[Entries drawn from a collection]
● ● ●
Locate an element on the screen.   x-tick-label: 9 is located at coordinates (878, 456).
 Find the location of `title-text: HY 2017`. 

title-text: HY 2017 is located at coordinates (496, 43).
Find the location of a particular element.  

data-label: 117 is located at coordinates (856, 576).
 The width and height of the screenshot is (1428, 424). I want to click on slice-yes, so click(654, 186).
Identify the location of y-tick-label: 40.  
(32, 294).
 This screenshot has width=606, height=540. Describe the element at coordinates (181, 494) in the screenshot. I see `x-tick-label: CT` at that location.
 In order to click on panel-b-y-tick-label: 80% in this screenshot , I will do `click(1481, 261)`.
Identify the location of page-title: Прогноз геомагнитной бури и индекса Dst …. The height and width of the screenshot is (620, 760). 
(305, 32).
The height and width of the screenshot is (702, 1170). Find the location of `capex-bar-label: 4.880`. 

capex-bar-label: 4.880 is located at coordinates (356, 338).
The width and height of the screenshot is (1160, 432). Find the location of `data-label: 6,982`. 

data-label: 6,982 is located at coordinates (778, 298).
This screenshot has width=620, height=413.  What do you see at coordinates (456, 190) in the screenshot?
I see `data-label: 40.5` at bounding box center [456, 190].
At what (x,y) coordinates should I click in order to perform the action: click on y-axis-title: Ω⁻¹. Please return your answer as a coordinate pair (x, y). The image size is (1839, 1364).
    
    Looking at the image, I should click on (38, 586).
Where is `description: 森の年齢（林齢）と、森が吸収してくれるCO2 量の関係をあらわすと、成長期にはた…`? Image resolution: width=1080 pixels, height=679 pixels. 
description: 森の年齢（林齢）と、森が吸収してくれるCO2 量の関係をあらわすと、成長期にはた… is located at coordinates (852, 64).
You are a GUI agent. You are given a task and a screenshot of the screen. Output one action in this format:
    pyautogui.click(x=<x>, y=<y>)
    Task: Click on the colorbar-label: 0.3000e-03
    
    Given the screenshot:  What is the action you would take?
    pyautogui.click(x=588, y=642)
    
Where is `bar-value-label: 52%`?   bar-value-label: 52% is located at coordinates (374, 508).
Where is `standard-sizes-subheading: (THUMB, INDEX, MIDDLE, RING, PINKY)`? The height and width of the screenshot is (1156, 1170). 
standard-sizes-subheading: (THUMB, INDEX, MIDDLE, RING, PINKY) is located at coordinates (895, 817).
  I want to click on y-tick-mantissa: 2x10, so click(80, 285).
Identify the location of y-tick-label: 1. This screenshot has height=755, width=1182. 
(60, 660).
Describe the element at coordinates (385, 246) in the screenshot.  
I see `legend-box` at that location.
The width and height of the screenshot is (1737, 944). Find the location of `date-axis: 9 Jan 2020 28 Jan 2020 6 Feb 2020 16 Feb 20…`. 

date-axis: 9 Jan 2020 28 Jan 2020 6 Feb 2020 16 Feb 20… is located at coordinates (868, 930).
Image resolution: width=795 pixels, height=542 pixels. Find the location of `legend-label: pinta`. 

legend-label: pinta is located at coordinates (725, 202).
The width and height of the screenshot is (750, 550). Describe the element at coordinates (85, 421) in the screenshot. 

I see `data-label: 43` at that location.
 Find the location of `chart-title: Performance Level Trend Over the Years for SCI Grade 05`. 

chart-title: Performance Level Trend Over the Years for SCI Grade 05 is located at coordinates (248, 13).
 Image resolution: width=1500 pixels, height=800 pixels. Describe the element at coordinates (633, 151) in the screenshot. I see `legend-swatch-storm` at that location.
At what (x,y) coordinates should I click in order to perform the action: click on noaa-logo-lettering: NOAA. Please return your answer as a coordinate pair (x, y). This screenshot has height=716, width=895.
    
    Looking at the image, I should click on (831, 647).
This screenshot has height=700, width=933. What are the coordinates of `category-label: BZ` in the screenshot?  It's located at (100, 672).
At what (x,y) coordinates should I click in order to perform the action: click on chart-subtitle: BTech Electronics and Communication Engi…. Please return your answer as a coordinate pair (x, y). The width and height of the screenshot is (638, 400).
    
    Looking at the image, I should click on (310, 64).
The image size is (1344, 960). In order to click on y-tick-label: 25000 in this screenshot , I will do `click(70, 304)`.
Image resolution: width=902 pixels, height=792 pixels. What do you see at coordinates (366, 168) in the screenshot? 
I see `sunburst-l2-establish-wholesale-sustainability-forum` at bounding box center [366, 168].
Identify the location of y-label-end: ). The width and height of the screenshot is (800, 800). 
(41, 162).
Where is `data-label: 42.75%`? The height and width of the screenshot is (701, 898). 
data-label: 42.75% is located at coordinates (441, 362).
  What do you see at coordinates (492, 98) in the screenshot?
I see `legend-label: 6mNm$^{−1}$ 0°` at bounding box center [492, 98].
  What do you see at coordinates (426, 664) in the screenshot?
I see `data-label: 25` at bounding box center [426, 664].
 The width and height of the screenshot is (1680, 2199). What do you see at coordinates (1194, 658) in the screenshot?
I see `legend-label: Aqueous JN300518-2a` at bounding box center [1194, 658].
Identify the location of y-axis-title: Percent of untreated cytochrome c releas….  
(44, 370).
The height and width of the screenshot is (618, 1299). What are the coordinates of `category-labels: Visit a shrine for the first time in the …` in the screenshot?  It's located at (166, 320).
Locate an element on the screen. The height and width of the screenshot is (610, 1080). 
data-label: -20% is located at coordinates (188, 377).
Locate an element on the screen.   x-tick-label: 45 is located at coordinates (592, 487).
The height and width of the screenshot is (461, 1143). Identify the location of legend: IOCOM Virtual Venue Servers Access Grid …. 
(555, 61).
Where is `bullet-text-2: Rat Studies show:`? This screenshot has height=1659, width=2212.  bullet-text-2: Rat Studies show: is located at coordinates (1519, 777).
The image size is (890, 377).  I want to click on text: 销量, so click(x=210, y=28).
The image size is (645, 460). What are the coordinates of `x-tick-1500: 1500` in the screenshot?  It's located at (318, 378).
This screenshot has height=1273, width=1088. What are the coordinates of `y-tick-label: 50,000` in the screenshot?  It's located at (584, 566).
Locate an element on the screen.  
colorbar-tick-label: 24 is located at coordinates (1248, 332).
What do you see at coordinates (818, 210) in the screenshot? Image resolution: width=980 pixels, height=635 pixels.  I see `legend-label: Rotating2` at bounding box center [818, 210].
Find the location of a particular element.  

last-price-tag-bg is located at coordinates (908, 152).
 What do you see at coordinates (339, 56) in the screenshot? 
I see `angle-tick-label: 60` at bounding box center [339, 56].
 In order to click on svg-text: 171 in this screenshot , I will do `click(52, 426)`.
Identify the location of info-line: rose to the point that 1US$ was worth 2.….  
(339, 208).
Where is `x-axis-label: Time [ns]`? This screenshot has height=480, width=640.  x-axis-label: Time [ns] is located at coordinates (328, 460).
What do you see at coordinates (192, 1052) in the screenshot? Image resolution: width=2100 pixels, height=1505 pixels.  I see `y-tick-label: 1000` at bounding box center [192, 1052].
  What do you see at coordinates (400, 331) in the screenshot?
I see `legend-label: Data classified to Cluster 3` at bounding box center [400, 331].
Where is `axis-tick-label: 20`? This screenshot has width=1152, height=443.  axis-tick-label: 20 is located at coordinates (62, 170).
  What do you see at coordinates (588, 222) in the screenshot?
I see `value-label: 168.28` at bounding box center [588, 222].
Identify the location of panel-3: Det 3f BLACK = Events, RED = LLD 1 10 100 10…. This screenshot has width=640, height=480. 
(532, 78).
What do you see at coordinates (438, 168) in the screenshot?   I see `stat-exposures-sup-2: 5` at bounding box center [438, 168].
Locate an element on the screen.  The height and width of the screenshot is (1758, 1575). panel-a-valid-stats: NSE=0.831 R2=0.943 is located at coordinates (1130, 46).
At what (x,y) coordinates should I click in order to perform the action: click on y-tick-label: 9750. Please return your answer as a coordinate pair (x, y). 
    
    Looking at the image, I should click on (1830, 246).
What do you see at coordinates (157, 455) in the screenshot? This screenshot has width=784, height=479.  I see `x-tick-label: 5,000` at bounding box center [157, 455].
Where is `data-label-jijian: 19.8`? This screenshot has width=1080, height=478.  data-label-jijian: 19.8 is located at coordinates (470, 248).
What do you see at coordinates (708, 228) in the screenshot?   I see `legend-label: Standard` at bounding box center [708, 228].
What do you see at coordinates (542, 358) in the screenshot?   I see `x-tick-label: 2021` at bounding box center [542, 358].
● ● ●
Action item
List each line in the material above that contains the word "Years".

Result for this exercise
 Find the location of `chart-title: Performance Level Trend Over the Years for SCI Grade 05`. 
chart-title: Performance Level Trend Over the Years for SCI Grade 05 is located at coordinates (248, 13).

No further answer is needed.